Understanding the Function Signature
Here’s the complete function signature:
scipy.stats.mannwhitneyu(
x,
y,
use_continuity=True,
alternative='two-sided',
axis=0,
method='auto',
nan_policy='propagate'
)
Let’s break down each parameter:
| Parameter | Default | Purpose |
|---|---|---|
x, y |
Required | The two sample arrays to compare |
use_continuity |
True |
Applies continuity correction for ties |
alternative |
'two-sided' |
Direction of the hypothesis test |
axis |
0 |
Axis along which to compute (for multi-dimensional arrays) |
method |
'auto' |
How to calculate the p-value |
nan_policy |
'propagate' |
How to handle NaN values |
The function returns a MannwhitneyuResult object containing the U-statistic and p-value.
from scipy import stats
# Basic call with defaults
result = stats.mannwhitneyu(group_a, group_b)
# Explicit parameters for production code
result = stats.mannwhitneyu(
group_a,
group_b,
alternative='two-sided',
method='auto',
nan_policy='raise'
)
Basic Usage Example
Let’s compare test scores between two teaching methods:
import numpy as np
from scipy import stats
# Test scores from two different teaching methods
method_a = np.array([72, 78, 65, 81, 74, 69, 77, 83, 70, 76])
method_b = np.array([85, 79, 88, 91, 82, 86, 90, 84, 87, 89])
# Run the Mann-Whitney U test
result = stats.mannwhitneyu(method_a, method_b, alternative='two-sided')
print(f"U-statistic: {result.statistic}")

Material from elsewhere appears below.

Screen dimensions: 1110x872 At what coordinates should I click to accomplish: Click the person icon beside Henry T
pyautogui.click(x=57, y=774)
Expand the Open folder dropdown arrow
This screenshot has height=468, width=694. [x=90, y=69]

print(f"P-value: {result.pvalue:.6f}")
Output:
U-statistic: 7.0
P-value: 0.000460
Interpreting these results:
The U-statistic of 7.0 represents how many times a score from Method A exceeded a score from Method B. With 10 observations in each group, the maximum possible U is 100 (10 × 10). A U of 7 means Method A scores rarely beat Method B scores.
The p-value of 0.00046 is well below the conventional α = 0.05 threshold. We reject the null hypothesis and conclude that the two teaching methods produce significantly different score distributions—specifically, Method B appears to produce higher scores.

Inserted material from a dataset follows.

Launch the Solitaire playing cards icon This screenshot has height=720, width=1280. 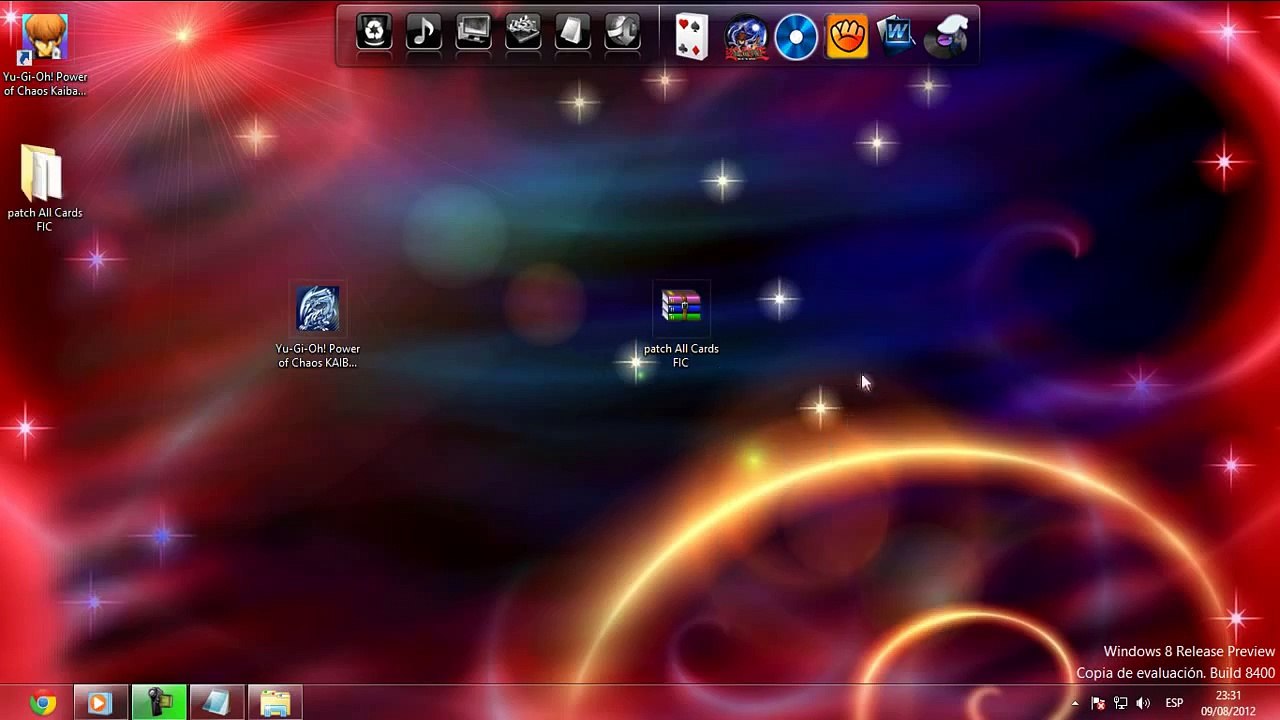[x=691, y=37]
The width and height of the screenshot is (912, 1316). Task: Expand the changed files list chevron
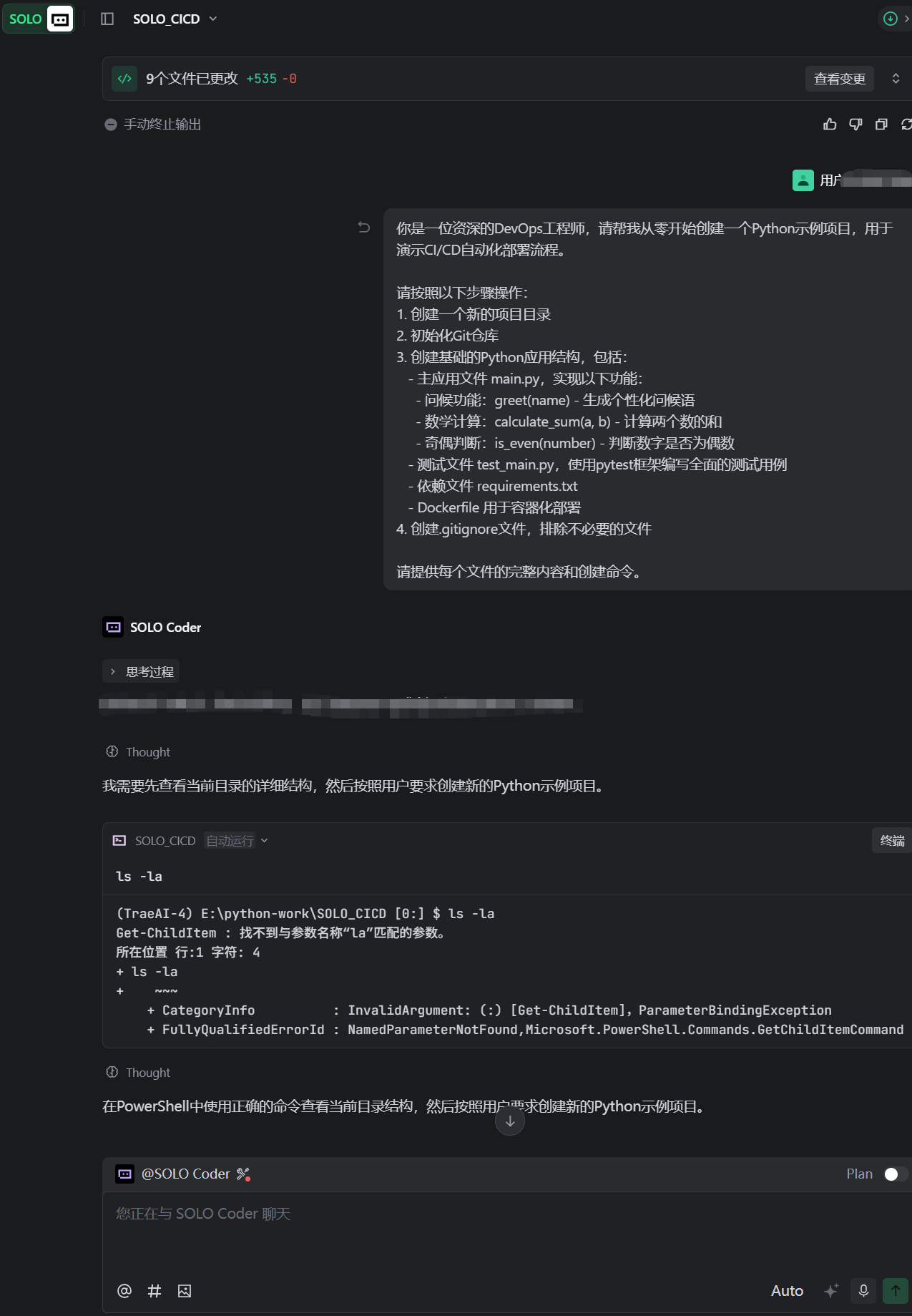(x=896, y=79)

# Add context with descriptive statistics
print(f"\nMethod A - Median: {np.median(method_a)}, Mean: {np.mean(method_a):.1f}")
print(f"Method B - Median: {np.median(method_b)}, Mean: {np.mean(method_b):.1f}")
Output:
Method A - Median: 75.0, Mean: 74.5
Method B - Median: 86.5, Mean: 86.1
Choosing the Alternative Hypothesis
The alternative parameter controls your hypothesis direction. This choice should be made before looking at your data, based on your research question.
import numpy as np
from scipy import stats
# Simulated data: new drug vs placebo (higher = better)
placebo = np.array([3, 5, 4, 6, 5, 4, 3, 5, 4, 5])
new_drug = np.array([6, 7, 5, 8, 7, 6, 7, 8, 6, 7])
# Two-sided: "Is there any difference?"
result_two = stats.mannwhitneyu(new_drug, placebo, alternative='two-sided')
print(f"Two-sided p-value: {result_two.pvalue:.4f}")
# Greater: "Is new_drug greater than placebo?"
result_greater = stats.mannwhitneyu(new_drug, placebo, alternative='greater')
print(f"One-sided (greater) p-value: {result_greater.pvalue:.4f}")
# Less: "Is new_drug less than placebo?"
result_less = stats.mannwhitneyu(new_drug, placebo, alternative='less')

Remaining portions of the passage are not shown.